__Record excerpts__.
_ _ _ _ _

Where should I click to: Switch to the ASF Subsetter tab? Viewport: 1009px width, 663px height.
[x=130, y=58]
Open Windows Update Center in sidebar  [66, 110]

_ _ _ _ _

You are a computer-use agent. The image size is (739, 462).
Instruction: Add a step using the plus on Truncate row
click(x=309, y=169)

_ _ _ _ _

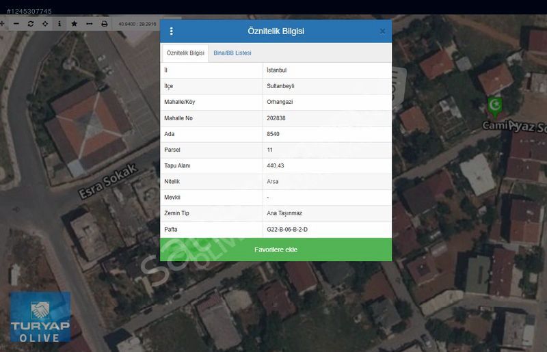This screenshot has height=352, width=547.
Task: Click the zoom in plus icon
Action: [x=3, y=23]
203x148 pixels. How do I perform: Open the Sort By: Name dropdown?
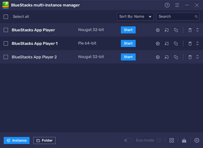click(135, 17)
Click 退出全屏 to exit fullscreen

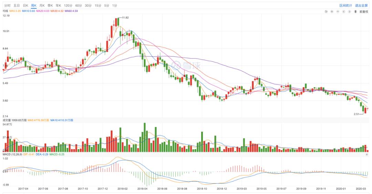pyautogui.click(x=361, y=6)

_ _ _ _ _

__Exercise description__. Look back at the data above. Transcribe exactly the lines starting at the line that contains "Where should I" and ending at the line that contains "Open Windows Update".

__Solution__.
Where should I click to: Switch to the ASF Subsetter tab? Viewport: 1009px width, 663px height.
[x=130, y=58]
Open Windows Update Center in sidebar  [66, 110]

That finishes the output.